▽
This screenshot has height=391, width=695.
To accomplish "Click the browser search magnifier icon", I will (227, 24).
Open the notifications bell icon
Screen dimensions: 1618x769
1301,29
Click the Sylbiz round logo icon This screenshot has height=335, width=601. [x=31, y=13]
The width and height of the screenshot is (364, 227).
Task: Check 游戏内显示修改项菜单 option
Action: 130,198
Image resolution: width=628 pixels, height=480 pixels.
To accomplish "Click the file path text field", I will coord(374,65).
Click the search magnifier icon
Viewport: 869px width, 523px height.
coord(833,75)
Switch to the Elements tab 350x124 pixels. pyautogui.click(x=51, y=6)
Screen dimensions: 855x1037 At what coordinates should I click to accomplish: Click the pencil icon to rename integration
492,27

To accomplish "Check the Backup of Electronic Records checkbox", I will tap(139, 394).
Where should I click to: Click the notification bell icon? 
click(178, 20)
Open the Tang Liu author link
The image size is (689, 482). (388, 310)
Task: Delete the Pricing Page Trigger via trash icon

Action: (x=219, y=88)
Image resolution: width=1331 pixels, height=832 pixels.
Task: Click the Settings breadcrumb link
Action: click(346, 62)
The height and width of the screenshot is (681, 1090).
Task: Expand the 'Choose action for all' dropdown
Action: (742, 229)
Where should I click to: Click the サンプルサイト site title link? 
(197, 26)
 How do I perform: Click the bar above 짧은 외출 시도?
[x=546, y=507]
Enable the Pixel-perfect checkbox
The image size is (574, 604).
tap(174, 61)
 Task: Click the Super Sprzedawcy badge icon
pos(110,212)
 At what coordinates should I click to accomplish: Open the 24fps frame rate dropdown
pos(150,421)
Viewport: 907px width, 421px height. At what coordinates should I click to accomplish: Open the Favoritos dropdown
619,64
△
- [AIM OF THE EXERCISE] For the string "checkbox", show each line of the entries above where it occurs.

- [RESULT OF THIS TASK]
To accomplish "Check the Backup of Electronic Records checkbox", I will tap(139, 394).
Enable the Pixel-perfect checkbox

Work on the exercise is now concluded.